Select, from the data, each line where "Помпы" occurs.

##### Provided records #####

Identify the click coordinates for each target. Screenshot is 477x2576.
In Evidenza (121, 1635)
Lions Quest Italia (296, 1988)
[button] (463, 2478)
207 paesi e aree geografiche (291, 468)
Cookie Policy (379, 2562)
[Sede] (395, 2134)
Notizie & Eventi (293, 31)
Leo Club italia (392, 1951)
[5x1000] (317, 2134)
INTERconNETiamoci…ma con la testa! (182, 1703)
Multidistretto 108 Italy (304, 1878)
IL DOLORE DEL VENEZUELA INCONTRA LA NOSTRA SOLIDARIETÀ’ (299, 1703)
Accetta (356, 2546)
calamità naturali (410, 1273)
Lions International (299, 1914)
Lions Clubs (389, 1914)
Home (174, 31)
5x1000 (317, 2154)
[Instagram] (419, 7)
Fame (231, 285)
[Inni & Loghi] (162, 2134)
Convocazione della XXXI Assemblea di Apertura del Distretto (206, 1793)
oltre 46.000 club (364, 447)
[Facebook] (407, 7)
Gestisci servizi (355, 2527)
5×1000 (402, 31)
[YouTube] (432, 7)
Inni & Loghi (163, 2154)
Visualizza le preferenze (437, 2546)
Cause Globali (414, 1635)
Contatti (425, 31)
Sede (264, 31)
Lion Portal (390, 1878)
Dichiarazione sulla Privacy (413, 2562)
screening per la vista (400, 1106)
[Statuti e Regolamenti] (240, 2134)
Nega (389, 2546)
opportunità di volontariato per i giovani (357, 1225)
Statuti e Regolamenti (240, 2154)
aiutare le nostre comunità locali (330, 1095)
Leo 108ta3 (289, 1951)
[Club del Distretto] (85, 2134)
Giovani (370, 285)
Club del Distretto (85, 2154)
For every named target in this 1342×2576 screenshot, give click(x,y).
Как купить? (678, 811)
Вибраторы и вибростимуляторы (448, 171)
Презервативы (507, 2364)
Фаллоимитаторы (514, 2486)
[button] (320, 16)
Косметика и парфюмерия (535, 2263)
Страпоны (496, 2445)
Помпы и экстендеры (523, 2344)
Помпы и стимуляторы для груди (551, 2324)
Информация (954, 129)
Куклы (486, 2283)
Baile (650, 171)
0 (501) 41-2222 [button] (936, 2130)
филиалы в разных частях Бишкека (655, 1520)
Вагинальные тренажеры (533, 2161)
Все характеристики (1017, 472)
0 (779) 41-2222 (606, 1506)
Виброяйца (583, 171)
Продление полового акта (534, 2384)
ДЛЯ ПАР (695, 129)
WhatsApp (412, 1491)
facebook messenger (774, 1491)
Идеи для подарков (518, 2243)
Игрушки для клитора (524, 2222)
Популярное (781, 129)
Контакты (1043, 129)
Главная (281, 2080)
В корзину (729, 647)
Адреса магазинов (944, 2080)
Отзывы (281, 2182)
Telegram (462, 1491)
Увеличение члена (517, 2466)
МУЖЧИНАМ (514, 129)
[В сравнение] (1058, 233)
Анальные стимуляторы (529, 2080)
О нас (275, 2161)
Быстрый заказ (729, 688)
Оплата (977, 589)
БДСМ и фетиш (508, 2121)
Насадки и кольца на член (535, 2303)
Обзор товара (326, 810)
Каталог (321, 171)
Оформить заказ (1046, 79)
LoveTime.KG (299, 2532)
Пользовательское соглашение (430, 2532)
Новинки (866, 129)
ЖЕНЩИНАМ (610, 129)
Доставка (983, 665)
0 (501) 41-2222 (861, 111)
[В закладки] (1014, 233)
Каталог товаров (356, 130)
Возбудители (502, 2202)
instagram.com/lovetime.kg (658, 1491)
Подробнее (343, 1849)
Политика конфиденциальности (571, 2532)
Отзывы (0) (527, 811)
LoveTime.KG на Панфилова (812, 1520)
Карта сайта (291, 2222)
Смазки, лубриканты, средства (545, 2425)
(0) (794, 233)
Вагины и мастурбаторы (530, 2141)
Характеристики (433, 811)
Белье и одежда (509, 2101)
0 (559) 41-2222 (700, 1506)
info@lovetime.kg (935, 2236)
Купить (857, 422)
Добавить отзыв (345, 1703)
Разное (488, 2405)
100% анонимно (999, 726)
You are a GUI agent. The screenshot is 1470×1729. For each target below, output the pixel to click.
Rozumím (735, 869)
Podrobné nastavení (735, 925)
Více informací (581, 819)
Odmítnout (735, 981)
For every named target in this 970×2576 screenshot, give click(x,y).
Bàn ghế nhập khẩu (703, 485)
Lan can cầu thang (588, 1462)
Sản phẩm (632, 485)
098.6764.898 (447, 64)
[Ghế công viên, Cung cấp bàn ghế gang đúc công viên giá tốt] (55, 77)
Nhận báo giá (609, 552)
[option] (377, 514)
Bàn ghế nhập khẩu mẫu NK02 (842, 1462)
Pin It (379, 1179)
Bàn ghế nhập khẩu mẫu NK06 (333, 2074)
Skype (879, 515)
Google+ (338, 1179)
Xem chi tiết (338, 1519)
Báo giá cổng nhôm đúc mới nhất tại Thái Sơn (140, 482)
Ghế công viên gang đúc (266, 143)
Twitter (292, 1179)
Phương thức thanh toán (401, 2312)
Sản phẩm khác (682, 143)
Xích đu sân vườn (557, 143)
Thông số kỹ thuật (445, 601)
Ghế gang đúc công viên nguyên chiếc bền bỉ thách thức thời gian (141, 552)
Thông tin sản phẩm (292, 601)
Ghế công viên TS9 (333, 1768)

#####

◆ Reply to the exercise
Помпы и экстендеры (523, 2344)
Помпы и стимуляторы для груди (551, 2324)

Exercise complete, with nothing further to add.